The Problem With ObjectOutputStream
When you write objects to an ObjectOutputStream, it maintains
a strong reference to the object, associated with a unique ID, and writes
that ID to the stream along with the object's data. This has two benefits
if you later write the same object to the same stream: you save bandwidth,
because the output stream only needs to send the ID, and you preserve
object identity on the other end.
Unfortunately, it's also a form of memory leak, since the stream holds onto
the source object forever — or at least until you close the stream or
call reset() on it. If you're using object streams simply as a
means to move objects, and aren't concerned about preserving identity or
reducing bandwidth, then you quickly learn to call reset() on
a regular basis.
If the ObjectOutputStream instead held the source object via a
WeakReference, the problem wouldn't happen: when the object
went out of scope in the program code, the collector could reclaim the
object. Since there would be no way that it could ever be written to the
stream again, there's no reason for the stream to hold onto it. Better, the
ObjectOutputStream could notify the
ObjectInputStream that the object is no longer valid,
eliminating memory leaks on the receiving side.
Unfortunately, although the object stream protocol was updated with the 1.2
JDK, and weak references were added with 1.2, the JDK developers didn't
think to combine them.
Using WeakHashMap to Associate Objects
To be honest, I don't believe there are many cases where you should
associate two objects that don't have an inherent relationship. Either the
objects should have a composition relationship, and be collected together,
or they should have an aggregation relationship and be collected separately.

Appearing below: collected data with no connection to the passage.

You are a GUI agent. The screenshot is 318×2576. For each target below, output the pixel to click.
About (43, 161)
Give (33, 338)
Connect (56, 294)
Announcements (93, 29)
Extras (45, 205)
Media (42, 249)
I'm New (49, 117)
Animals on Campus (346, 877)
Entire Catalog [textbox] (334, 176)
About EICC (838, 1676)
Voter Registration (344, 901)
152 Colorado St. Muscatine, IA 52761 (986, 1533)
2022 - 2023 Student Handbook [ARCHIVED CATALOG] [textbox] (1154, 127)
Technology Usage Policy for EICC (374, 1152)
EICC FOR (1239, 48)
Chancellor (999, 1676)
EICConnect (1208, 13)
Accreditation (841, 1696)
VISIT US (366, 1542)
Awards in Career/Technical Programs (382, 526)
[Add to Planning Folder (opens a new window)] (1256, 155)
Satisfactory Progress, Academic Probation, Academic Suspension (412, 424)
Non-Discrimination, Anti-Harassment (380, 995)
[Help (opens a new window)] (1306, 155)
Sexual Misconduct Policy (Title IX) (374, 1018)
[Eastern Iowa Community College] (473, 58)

However this rule breaks down if you have no ability to change the objects
to reflect their relationship — for example, if you need to form a
composition relationship between a third-party class and an application
class. It also breaks down in cases like ObjectOutputStream,
which the relationship is ad hoc and the objects have differing lifetimes.
Should you find the need to create such an association, the JDK provides
WeakHashMap, which holds its
keys via weak references. When the key is no longer referenced
anywhere else within the application, the map entry is no longer accessible.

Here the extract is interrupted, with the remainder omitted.